The plot is rudimentary and typical studio fare. The tidiness of the screenplay and over-lit, white Hallmark aesthetic increases the potential for snark, but these traits are more welcoming than alienating. While complaints are understandable, director Clea DuVall is aware of these tropes, absolutely confident in the film she wants to make, and embraces the formula for all it is worth. Kristen Stewart gives her most assured and relaxed performance as Abby, girlfriend to Harper (a sterling Mackenzie Davis). Despite conflicting emotions regarding Christmas due to a family tragedy, Abby reluctantly agrees to escort the eager Harper home during the holiday to meet her parents for the first time. The problem is, Harper has not come out to her rather conservative family, leaving Abby astray and distant. Typical hijinks ensue, and we are given a parade of the colorful ensemble of characters. Standouts include the tremendously authentic Aubrey Plaza as the former girlfriend to Harper, who grows increasingly close to Abby and is aware Abby is hiding her true self. As Abby’s scene-stealing best friend, Dan Levy impressively anchors one of the film’s most breathtaking and powerful sequences– a harrowing monologue about the fear of coming out. There will not be a dry eye left in the house. DuVall handles these moments with unassuming and airy ease, taking a respectable backseat to the actors. An effervescent fight scene involving wrapping paper between Harper and her confrontational sister (Allison Brie) is a particular show-stopper.

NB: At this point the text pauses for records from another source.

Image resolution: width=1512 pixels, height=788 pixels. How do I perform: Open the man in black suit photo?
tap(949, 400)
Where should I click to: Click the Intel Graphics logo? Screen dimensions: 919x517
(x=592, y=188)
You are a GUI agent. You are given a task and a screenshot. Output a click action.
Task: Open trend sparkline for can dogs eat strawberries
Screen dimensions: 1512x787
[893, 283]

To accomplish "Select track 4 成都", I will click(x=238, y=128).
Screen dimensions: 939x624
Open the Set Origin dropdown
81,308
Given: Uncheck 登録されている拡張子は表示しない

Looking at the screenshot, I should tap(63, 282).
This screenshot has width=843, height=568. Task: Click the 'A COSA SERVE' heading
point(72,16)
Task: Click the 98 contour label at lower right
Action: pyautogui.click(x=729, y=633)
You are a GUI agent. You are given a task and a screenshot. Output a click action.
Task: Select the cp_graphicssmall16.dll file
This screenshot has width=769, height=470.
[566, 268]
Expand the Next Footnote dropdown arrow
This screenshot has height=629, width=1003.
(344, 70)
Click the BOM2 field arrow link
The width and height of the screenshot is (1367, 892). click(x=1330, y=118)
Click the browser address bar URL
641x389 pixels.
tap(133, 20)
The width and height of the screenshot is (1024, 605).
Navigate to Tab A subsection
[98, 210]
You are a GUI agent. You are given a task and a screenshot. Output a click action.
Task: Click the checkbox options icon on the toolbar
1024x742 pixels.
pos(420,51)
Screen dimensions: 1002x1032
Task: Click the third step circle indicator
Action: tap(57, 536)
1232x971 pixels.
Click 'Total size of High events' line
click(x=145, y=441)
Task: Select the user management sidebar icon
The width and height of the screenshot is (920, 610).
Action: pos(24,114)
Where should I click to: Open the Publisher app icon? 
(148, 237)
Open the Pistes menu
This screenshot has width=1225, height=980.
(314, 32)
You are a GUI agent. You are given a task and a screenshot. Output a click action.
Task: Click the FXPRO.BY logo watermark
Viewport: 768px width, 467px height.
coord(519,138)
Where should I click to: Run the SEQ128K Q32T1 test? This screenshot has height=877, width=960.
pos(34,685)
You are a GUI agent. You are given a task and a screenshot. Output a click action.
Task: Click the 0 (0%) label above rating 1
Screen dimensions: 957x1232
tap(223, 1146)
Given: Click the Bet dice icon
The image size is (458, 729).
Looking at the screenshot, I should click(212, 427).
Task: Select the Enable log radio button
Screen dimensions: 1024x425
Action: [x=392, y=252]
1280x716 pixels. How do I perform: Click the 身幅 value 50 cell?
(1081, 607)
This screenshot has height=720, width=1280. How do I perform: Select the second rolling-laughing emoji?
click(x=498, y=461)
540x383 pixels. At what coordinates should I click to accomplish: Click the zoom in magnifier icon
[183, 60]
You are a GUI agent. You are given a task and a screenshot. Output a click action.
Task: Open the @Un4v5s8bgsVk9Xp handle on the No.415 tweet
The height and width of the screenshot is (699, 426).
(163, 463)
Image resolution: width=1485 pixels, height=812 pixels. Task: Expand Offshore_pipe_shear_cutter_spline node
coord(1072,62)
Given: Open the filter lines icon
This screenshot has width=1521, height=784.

While the film is broad and digestible, it is surprisingly grounded. The talky nature provides unexpected maturity and emotion. I found myself choked up and thoroughly captivated many times by the humanity and kindness on display. The poignant third act is a series of heartfelt revelations delivered with a passionate conviction culminating in crowd-pleasing catharsis. What could have easily been a very tacky and conforming film about love repackaged insincerely for mainstream audiences, Happiest Season is thankfully wholesome and warmly rewarding to the central relationship. It shines a sensitive light on a cinematically unrepresented and misrepresented group, letting the accessible love speak for itself. It’s a cozy film that wears its heart on its sleeve, offering specific insights and depths, brimming with reassuring honesty.